You cannot select more than 25 topics Topics must start with a letter or number, can include dashes ('-') and can be up to 35 characters long.
vibed/edu/src/vector-db.md

15 KiB

Vector Database Self-Guided Course

This document is a self-guided course on vector databases. It is organized into four parts: conceptual foundations, the internals of vector search systems, hands-on Rust exercises with Turso and sqlite-vec, and real-world application pipelines. Each section is either a reading lesson or a hands-on Rust programming exercise. Sections marked 🚧 are stubs whose full content is tracked in an nbd ticket — follow the ticket ID to find the detailed learning objectives and instructions.


Table of Contents

Part 1 — Foundations

  1. What Is a Vector?
  2. Embeddings
  3. Vector Similarity

Part 2 — Vector Databases

  1. What Is a Vector Database?
  2. Under the Hood: ANN Algorithms

Part 3 — Turso + sqlite-vec Basics

  1. Setting Up
  2. Exercise 1 — Storing and Retrieving Vectors
  3. Exercise 2 — K-Nearest Neighbor Search

Part 4 — Real Applications

  1. Generating Embeddings in Rust
  2. Exercise 3 — Semantic Document Search
  3. Exercise 4 — Recommendation Engine
  4. Exercise 5 — Retrieval-Augmented Generation

Part 1 — Foundations

1. What Is a Vector?

A vector is an ordered list of numbers. That is the entire definition — nothing more exotic than a list where position matters. A two-element list [3.0, 4.0] is a vector; so is a 1 536-element list of floating-point values produced by a language model. What makes vectors useful is that the numbers have a geometric interpretation: each element is a coordinate along one axis of a space, and the vector as a whole names a point (or an arrow from the origin to that point) in that space.

Geometric intuition in two and three dimensions. Start with the familiar. A 2-dimensional vector [x, y] is a point in the plane — the kind you plot on graph paper. The vector [3.0, 4.0] sits three units to the right of the origin and four units up. An arrow drawn from [0, 0] to [3, 4] has a magnitude (length) of √(3² + 4²) = 5 and points in a specific direction. Magnitude and direction together completely characterise the vector; change either one and you have a different vector.

A 3-dimensional vector [x, y, z] extends this to physical space: three coordinates, three axes, one point. You can still compute a magnitude — √(x² + y² + z²) — and you can still talk about direction. Two 3D vectors point in the same direction if one is a positive scalar multiple of the other; they are perpendicular (orthogonal) if their dot product is zero.

High-dimensional spaces. Nothing in the definition of a vector limits it to two or three elements. A d-dimensional vector [x₁, x₂, …, x_d] is a point in d-dimensional space. The geometry extends perfectly: magnitude is √(x₁² + x₂² + … + x_d²), the dot product of two vectors is Σᵢ aᵢ · bᵢ, and you can compute angles and distances between points just as you would in 2D or 3D.
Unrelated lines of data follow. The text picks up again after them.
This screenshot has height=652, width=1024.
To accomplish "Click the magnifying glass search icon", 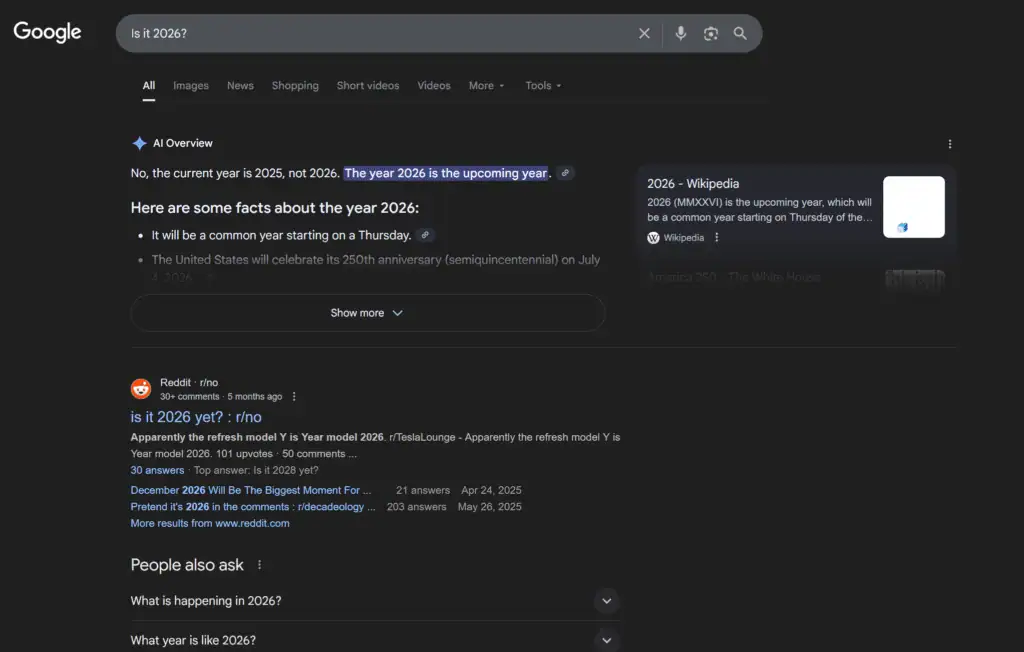I will pos(740,33).
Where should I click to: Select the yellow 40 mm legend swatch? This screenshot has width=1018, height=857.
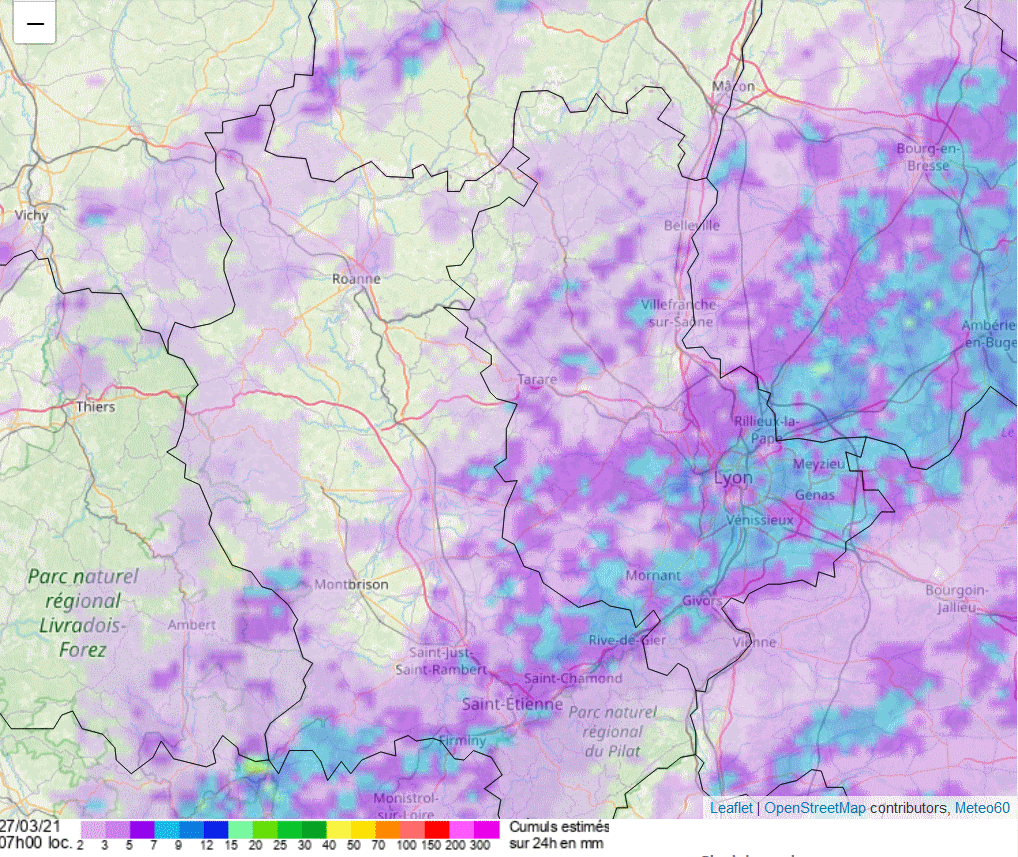[338, 830]
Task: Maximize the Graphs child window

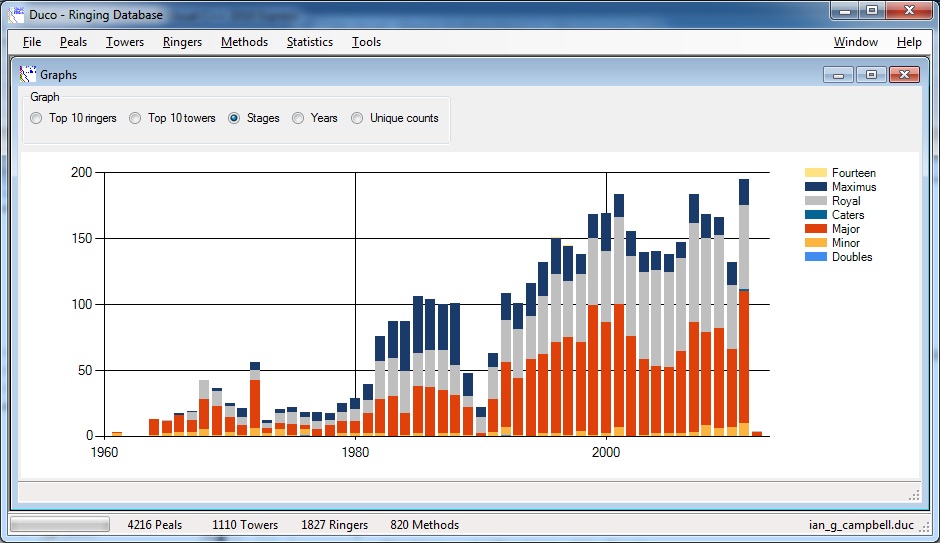Action: 871,75
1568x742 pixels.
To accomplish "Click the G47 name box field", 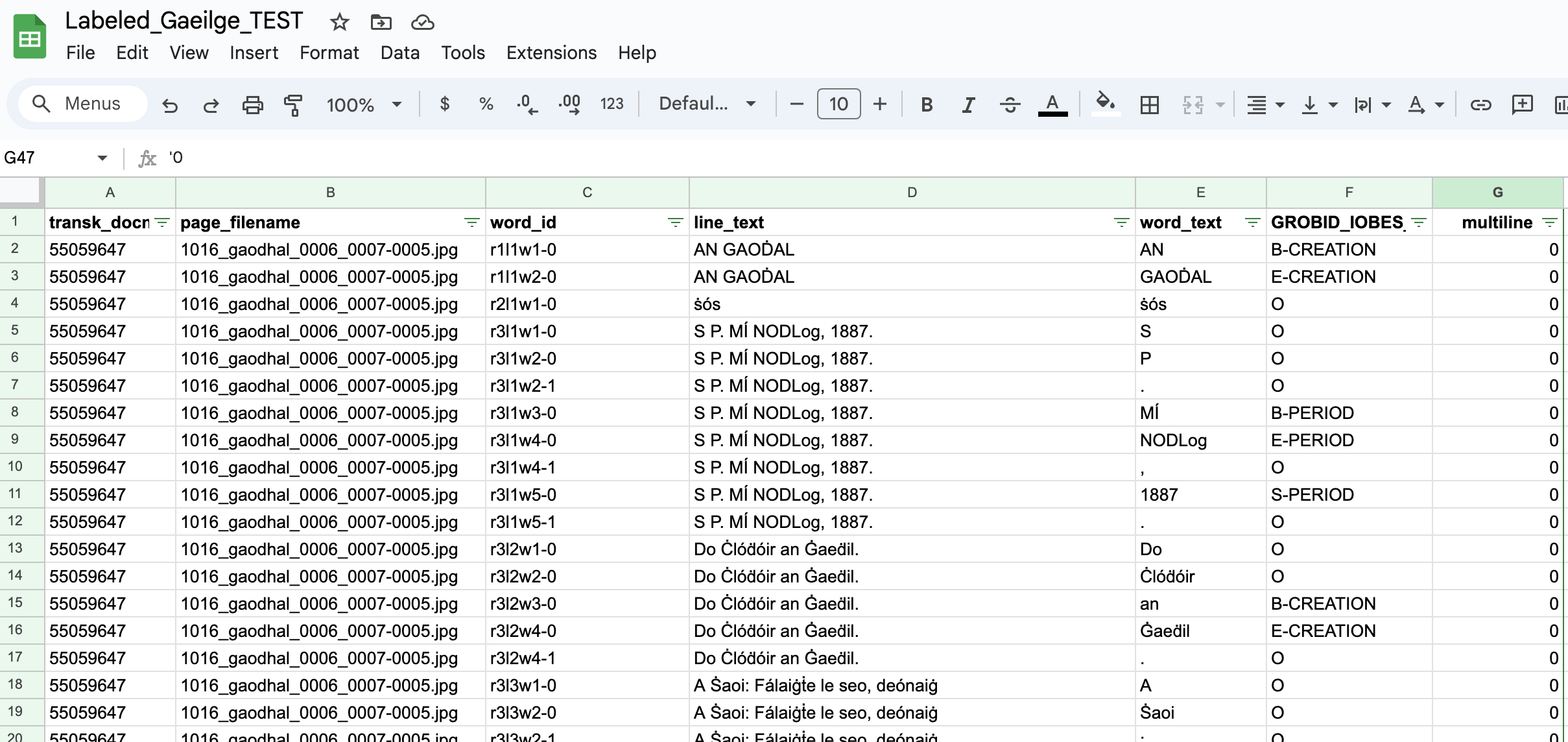I will point(45,158).
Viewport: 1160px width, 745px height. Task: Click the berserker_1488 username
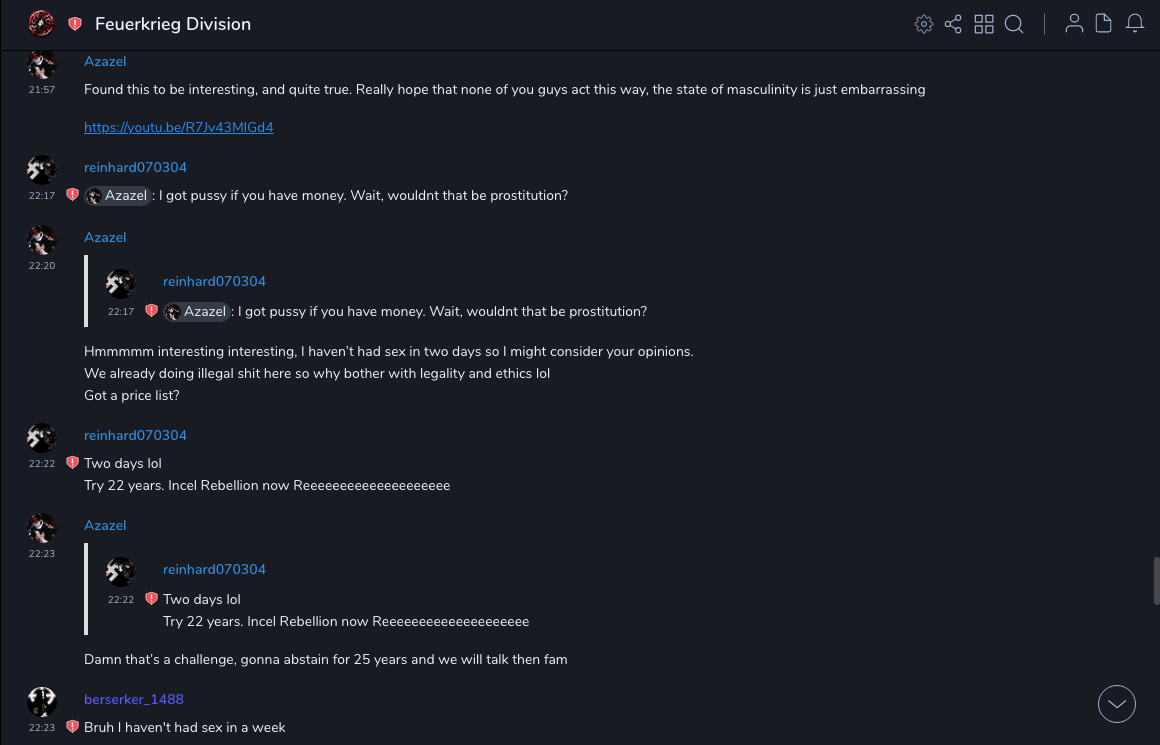pos(134,699)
High-dimensional geometry is counterintuitive in subtle ways that are worth knowing:

  • The curse of dimensionality. In high-dimensional spaces, most of the volume of a hypersphere is concentrated near its surface rather than its interior. Two randomly chosen high-dimensional vectors from a standard distribution tend to be nearly orthogonal — their dot product is close to zero — even when you have not deliberately constructed them that way. This means "nearest neighbour" in high dimensions is a harder problem than it sounds: there are exponentially many directions, and nearby points can seem far away using simple distance measures.

  • Normalisation changes the geometry. A unit vector has magnitude exactly 1. Dividing a vector by its magnitude — normalisation — projects all vectors onto the surface of the unit hypersphere. On that sphere, distance and angle are equivalent measures of similarity, which simplifies many computations. Embedding models often output unit-normalised vectors precisely to exploit this equivalence.

  • Dimensions are not independent features. When people say a language model embeds words into a 768-dimensional space, they do not mean "dimension 42 encodes the concept of colour." The axes of an embedding space are rarely interpretable on their own. Meaning is encoded in the relative positions of points — which vectors are close to which others — not in the values along any single axis.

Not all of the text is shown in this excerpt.